Marchands de sommeil : diagnostic de la misère
Inacceptable mais vrai. Aujourd'hui en France, les sans-logis font la manche et les mal-logés payent des fortunes tous les mois. Pour des chambres d'hôtel qui dérogent aux règles élémentaires de décence imposées par la loi.
En plein Paris, au cœur du xviie, Carole, 21 ans, vit avec sa fille de deux ans et son mari, dans une chambre de 8 m2, sans eau chaude. Douche dans la cour, trois étages plus bas et un escalier en colimaçon dont la rampe menace de céder. « Je couvre entièrement ma fille quand elle dort, mais je la trouve le matin couverte de cafards ». Dans l'immeuble une odeur âcre d'humidité, de cuisine et de poubelles et dans la pièce, une chaleur insoutenable malgré un chauffage défaillant. Légalement, on appelle ça un « habitat indigne ». Tarif : 900 euros par mois, au nombre de personnes et non au mètre carré. Seul, c'est 650 euros de « loyer ». Aucun bail signé… Les occupants ignorent leurs droits. Et ils en ont.

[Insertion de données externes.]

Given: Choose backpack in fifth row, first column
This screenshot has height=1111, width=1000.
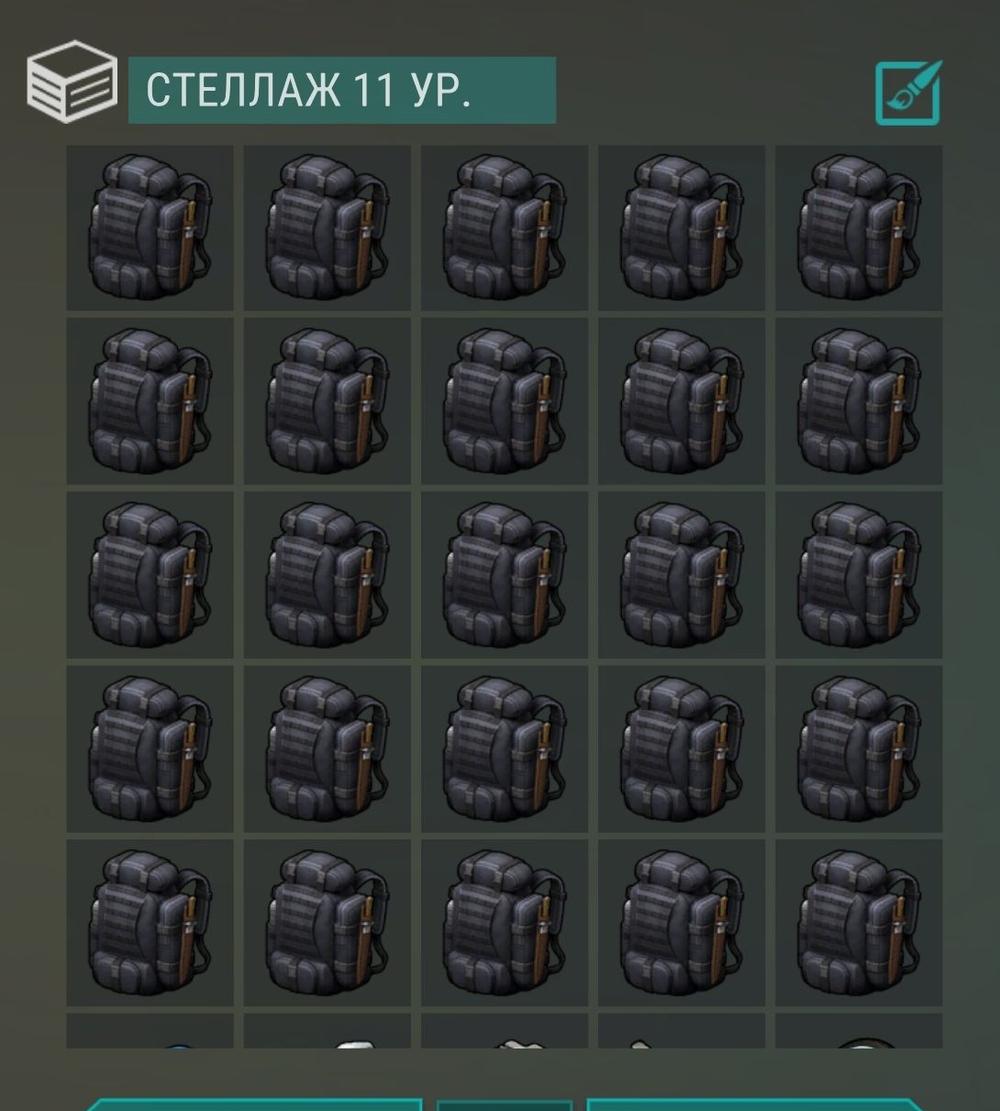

Droit de signer un contrat locatif d'un an avec les protections afférentes. Mais avant tout, d'engager la responsabilité de l'Etat pour obtenir un logement décent. Rapport à la récente loi sur le « Droit au Logement Opposable ». Pourtant, les hôtels au mois sont surchargés de demandes. Une recherche interminable et un soupir de soulagement pour celui qui trouve une chambre, c'est toujours mieux que la rue. Les occupants restent là des années. Deux ans pour Carole, placée par l'assistante sociale de la mairie. « Vous êtes bien installés », dixit l'assistante après un passage. Le hic ? Insuffisance de logements sociaux, flambée des prix de l'immobilier. Georges Sarre, maire sortant du xie arrondissement de Paris, n'avait de cesse de réclamer un arrêté de blocage des loyers dans la capitale. Il explique : « à Paris, il y a 165 000 logements sociaux, mais 105 000 demandes en attente. Et quasiment plus d'espace. Malgré les discours gouvernementaux, c'est chaque année moins de 40 000 logements sociaux qui émergent au niveau national. Il ne pourra y avoir de politique à grande ampleur que si l'Etat fait preuve de volontarisme pour construire les logements qui manquent ! »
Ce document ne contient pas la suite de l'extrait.